Spanish nightlife begins at 11:00 or 11:30pm at night. It begins at a local bar until it closes, then the discos, the dance clubs, or glorified bars with dance floors. These discos stay open until about 5 or 6 am, and people tend to hop from disco to disco. There are a few big name (and pricy) discos in Madrid, like Joy Esclava. You needn't necessarily go to these places, and as a matter of fact, usually only tourists frequent them. Often the best places look like they are no place at all and do not charge at the door. Some good areas to try are Calle Huertas off of Plaza Santa Ana, and Bilbao, Alonso Martínez, Chueca, and Argüelles metro areas (near the Universidad Complutense). If you have any contacts in Madrid don't be afraid to use them. The Spanish love to meet and talk with American students, and they can tell you good places to go out.

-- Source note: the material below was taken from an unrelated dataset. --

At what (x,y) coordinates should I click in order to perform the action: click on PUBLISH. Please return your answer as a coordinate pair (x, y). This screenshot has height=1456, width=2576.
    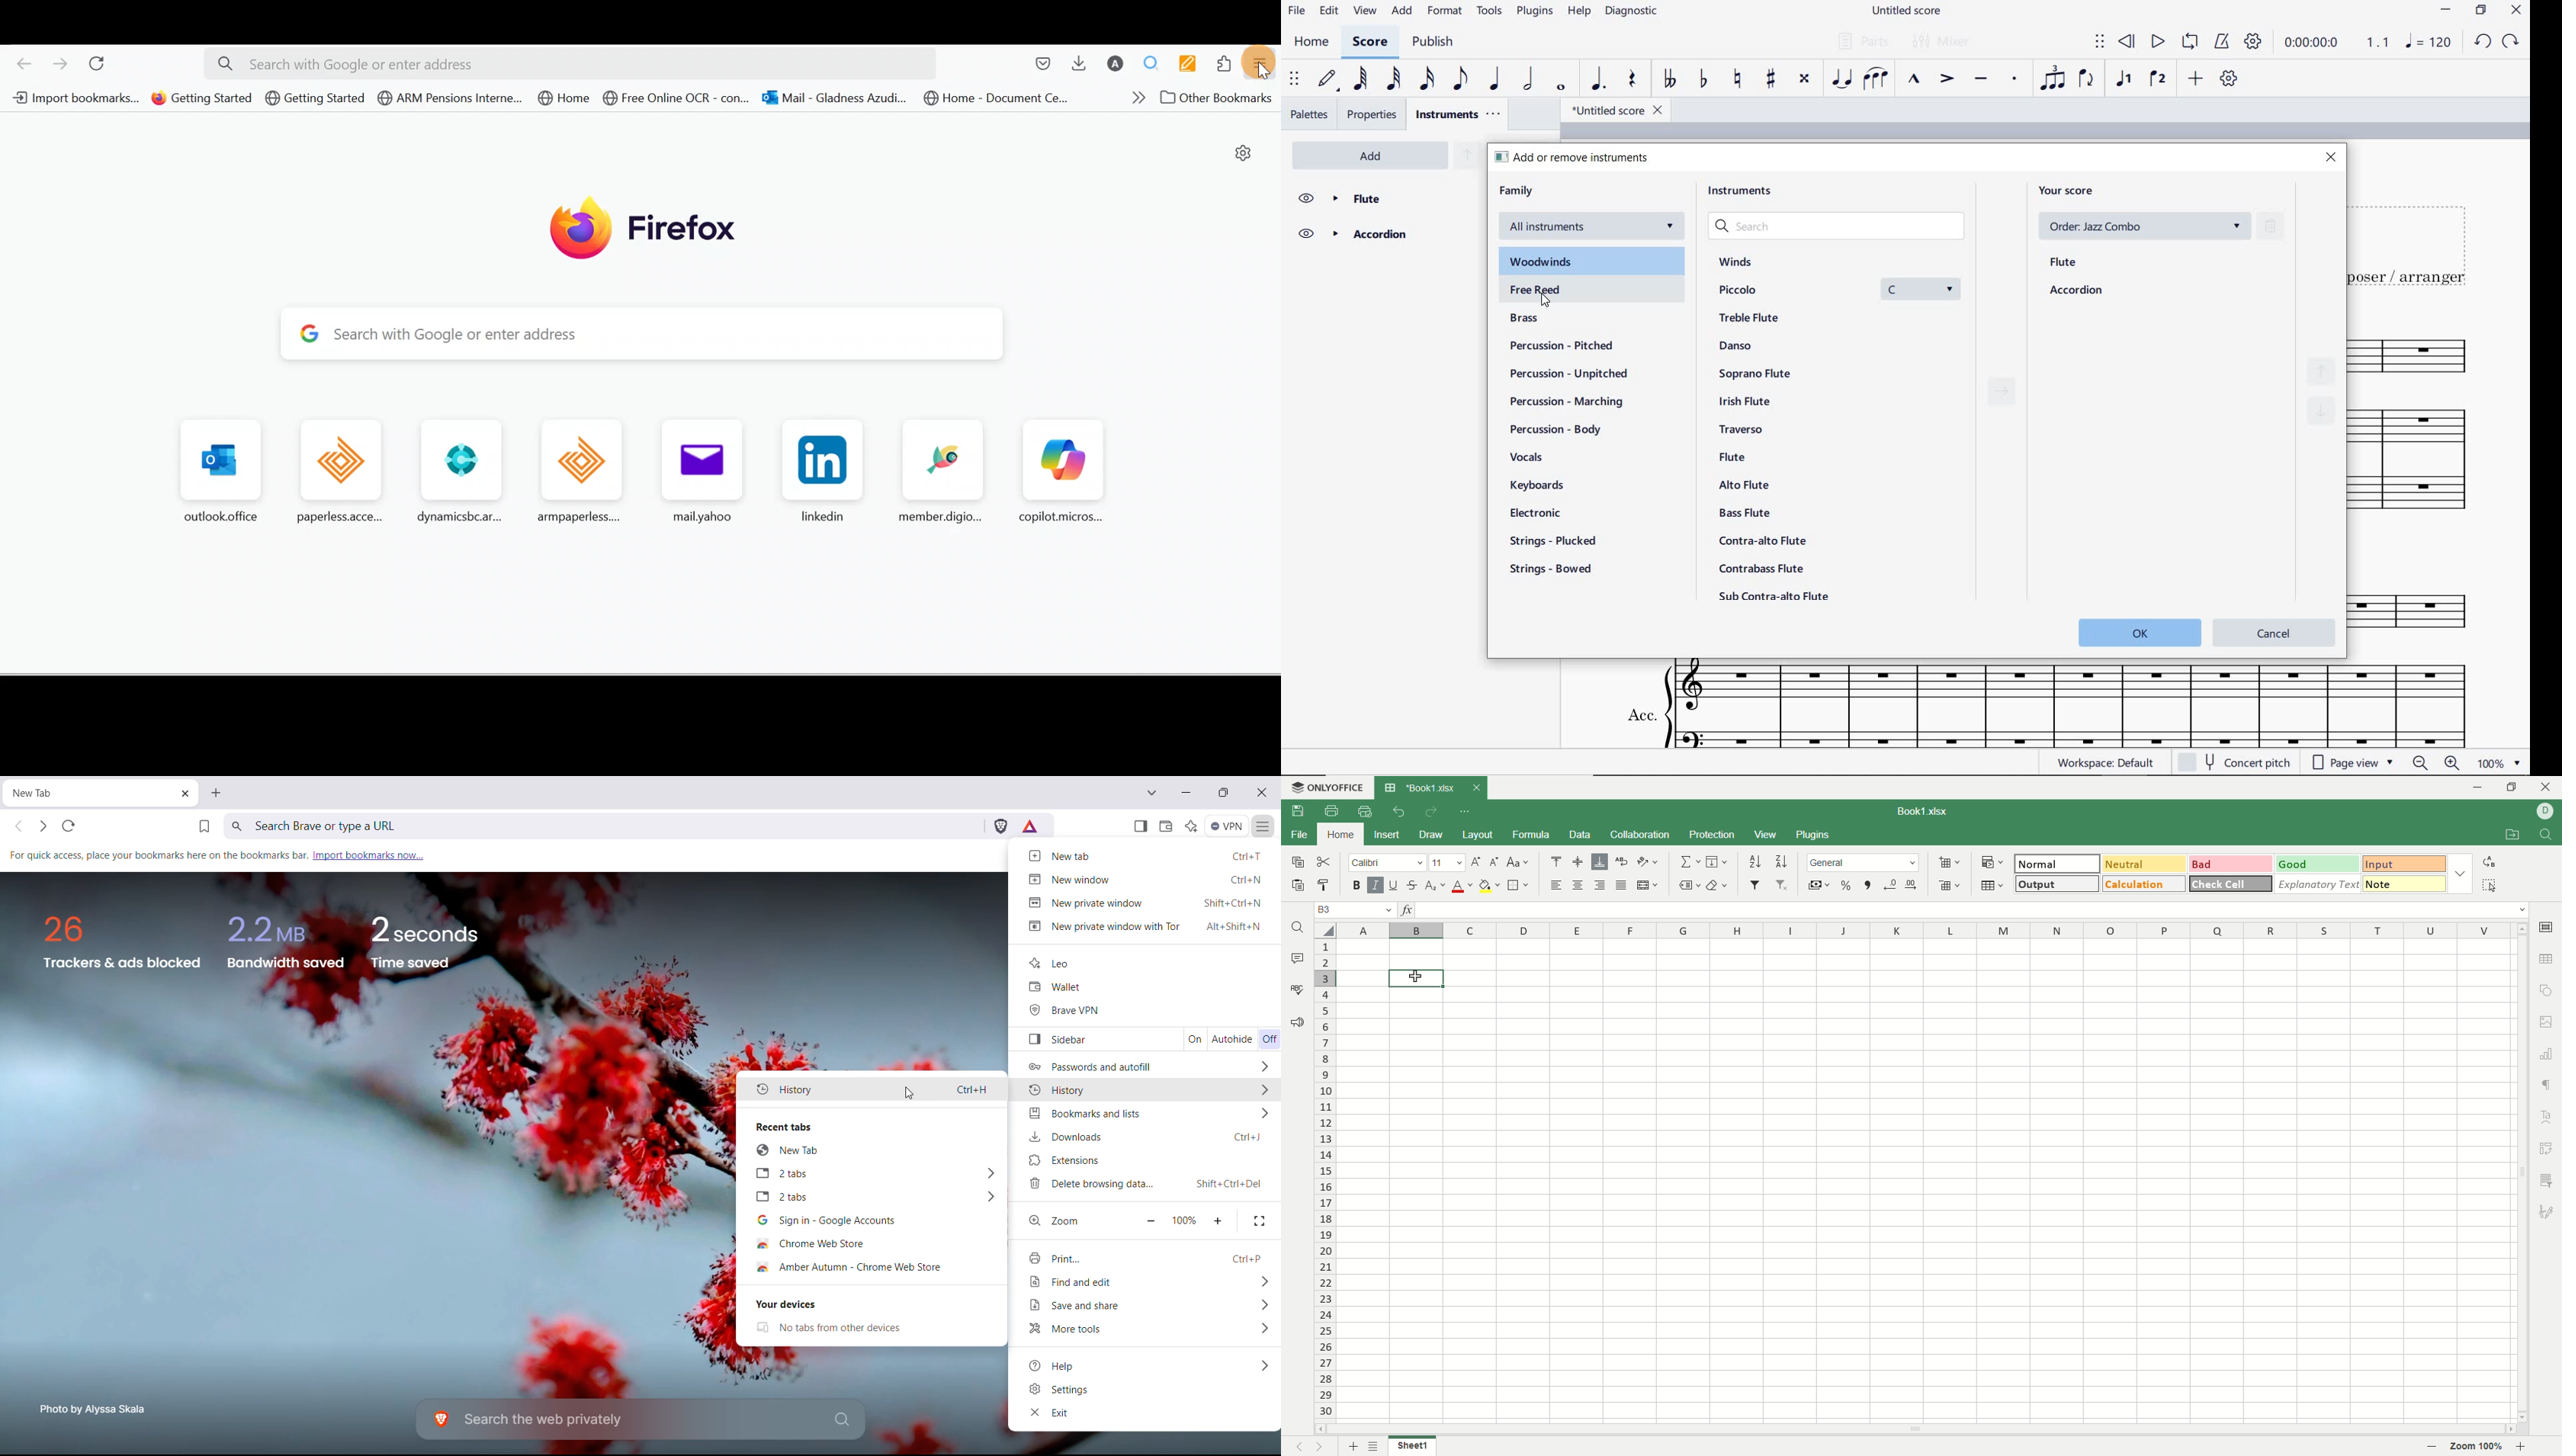
    Looking at the image, I should click on (1435, 42).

After a long night of dancing and socializing, when the clock strikes about 6 am, cafeterias will re- open and serve another long-standing Spanish culinary tradition, chocolate con churros. Churros are a fried-dough pastry, and chocolate is a rich hot chocolate, almost pudding thick. It is a delicious combination, and not too damaging to your waistline if you order it only once in a while.

Going to the cinema is also a lot of fun and there are a lot of cinemas in Madrid where you can see movies. Most movies coming from Hollywood are dubbed with voiceovers in Spanish, although you will find movies with subtitles also. Look for the ¨día del espectador¨ for discounted days or student days (vary by theater).

You can find the cinema listings by looking in the daily newspaper. You can visit Guia del Ocio for a weekly listing of all nightlife, movies, discos, restaurants, and cultural events in Madrid, as well as other cities in Spain. All the information needed to plan a trip to a flamenco show, una zarzuela (Spanish opera), cultural festival or movie theater can be found on this website. In addition to short descriptions of each listed movie, Guía gives the address and nearest metro stop for each theater. It is an invaluable source of information. You can also visit InMadrid.

Another great way to spend your time is at the central park in Madrid, known as El Retiro. El Retiro is a gigantic park in the center of Madrid. You can spend hours wandering through its many paths, tree lined avenues, and sitting in one of the several cafés located within it. Please use common sense, however, and don't wander around at night or by yourself.

As you have probably guessed, Madrid is a huge fútbol (soccer) city given that it is home to three world class teams: Real Madrid, Atlético Madrid, and Rayo Vallecano. If you are interested in attending a game, you can look for tickets. Madrid also offers a variety of other sports games including Basketball, Tennis, and Bullfighting. In fact, Madrid has the largest plaza de toros in all of Spain.